[EXCERPTED DATA]
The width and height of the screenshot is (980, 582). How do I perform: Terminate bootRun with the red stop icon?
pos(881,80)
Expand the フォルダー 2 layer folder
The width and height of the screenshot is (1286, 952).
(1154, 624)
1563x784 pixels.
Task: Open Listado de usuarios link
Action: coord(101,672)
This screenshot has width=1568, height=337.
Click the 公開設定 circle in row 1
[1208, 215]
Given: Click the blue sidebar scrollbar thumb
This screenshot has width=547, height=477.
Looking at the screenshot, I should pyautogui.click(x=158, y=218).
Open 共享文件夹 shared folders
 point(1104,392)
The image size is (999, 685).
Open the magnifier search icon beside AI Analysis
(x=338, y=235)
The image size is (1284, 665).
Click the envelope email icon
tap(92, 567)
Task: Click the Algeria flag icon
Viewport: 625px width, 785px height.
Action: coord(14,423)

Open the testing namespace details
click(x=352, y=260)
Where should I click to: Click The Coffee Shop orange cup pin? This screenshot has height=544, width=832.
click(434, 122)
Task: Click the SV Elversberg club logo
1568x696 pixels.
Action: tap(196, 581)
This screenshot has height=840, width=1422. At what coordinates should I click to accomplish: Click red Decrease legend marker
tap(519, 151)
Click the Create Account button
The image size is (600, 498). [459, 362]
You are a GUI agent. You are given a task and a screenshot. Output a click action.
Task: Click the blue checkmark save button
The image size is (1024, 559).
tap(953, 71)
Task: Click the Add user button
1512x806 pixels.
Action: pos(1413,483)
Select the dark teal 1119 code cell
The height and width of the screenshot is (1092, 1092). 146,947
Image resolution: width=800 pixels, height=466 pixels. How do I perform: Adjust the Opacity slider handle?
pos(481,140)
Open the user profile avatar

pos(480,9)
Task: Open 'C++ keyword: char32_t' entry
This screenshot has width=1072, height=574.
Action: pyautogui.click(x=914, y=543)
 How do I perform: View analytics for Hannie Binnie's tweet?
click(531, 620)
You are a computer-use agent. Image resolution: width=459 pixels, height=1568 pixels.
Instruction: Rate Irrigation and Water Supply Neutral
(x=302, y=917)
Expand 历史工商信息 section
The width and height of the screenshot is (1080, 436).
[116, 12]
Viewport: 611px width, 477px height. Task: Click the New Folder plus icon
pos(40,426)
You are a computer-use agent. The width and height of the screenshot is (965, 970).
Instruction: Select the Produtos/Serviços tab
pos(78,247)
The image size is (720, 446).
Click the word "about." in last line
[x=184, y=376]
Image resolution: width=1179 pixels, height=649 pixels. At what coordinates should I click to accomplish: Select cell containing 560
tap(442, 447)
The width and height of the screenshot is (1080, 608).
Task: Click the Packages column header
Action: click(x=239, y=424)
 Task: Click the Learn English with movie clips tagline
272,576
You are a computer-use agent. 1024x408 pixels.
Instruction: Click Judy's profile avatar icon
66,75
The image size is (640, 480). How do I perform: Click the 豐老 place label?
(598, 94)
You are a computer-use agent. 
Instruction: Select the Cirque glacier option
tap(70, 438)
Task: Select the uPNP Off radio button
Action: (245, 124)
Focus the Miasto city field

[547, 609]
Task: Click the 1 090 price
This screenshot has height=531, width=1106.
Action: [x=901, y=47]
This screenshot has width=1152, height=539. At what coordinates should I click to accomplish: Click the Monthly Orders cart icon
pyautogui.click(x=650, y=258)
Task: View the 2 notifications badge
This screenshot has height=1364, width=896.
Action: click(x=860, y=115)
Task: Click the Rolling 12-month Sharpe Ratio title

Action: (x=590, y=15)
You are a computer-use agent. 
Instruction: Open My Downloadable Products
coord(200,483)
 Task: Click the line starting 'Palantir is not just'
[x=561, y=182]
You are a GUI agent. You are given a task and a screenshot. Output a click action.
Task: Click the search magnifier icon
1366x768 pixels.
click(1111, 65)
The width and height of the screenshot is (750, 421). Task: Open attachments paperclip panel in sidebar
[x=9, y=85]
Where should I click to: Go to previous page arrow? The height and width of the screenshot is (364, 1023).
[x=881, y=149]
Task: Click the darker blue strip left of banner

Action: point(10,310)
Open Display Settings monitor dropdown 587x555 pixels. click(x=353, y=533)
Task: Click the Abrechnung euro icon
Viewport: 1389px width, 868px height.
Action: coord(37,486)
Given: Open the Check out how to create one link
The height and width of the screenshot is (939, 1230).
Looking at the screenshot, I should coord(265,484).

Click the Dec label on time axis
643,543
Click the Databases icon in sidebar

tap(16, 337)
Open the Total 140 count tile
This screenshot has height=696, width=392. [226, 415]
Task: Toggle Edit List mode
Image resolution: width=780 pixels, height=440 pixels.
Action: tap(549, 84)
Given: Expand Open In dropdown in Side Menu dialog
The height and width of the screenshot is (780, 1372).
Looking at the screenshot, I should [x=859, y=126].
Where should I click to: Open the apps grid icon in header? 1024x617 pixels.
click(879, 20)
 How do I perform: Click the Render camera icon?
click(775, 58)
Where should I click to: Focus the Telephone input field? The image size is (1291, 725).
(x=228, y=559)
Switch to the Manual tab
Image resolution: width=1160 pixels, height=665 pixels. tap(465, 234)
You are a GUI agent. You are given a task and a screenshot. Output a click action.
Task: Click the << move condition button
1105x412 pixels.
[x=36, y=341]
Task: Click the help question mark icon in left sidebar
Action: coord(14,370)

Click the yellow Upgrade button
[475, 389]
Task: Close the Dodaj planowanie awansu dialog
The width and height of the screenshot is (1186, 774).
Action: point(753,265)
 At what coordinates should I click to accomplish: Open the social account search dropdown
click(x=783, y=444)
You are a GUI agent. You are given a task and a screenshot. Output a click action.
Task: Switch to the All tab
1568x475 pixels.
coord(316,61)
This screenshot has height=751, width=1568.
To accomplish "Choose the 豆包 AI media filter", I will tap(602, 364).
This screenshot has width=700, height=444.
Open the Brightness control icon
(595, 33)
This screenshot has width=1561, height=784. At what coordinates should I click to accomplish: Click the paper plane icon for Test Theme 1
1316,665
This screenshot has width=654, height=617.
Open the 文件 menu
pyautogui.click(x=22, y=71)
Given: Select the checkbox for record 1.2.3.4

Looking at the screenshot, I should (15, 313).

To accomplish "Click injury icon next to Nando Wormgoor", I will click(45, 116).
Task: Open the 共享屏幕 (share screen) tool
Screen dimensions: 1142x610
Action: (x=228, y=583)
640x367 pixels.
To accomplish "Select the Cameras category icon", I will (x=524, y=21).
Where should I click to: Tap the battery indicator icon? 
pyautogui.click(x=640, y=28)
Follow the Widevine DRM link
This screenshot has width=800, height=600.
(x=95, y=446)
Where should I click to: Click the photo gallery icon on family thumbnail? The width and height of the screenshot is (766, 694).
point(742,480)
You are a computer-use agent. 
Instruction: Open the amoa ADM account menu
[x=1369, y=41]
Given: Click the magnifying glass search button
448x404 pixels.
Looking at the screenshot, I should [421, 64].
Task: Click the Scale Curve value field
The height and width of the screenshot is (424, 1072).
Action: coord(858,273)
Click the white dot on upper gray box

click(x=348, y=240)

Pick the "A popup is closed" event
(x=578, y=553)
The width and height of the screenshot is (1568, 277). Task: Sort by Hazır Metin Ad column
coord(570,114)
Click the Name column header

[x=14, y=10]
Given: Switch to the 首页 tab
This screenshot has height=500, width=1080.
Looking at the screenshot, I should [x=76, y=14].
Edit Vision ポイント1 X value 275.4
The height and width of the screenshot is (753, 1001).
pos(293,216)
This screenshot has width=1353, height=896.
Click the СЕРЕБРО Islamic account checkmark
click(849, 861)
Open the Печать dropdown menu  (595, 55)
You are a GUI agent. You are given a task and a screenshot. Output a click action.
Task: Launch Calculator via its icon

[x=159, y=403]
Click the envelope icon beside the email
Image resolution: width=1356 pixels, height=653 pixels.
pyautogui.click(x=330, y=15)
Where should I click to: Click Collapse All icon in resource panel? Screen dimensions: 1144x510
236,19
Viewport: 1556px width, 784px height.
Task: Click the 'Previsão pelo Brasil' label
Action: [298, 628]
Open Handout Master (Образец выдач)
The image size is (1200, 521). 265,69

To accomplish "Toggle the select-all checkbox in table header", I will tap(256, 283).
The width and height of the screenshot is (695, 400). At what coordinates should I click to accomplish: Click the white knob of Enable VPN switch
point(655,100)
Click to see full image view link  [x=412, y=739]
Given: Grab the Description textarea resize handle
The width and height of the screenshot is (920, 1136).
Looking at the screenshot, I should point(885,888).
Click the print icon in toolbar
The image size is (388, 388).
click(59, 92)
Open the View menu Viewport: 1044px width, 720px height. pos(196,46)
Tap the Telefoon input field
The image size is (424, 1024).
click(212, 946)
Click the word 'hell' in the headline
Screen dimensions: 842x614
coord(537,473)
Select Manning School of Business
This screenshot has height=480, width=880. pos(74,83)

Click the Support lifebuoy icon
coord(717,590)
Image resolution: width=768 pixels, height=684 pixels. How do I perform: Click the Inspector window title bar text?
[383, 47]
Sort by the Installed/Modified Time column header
[/EXCERPTED DATA]
WORK INSTRUCTIONS - Copy out every line of the data where the word "dialog" occurs.

SOLUTION FOR THIS TASK -
Given: Expand Open In dropdown in Side Menu dialog
Task: Close the Dodaj planowanie awansu dialog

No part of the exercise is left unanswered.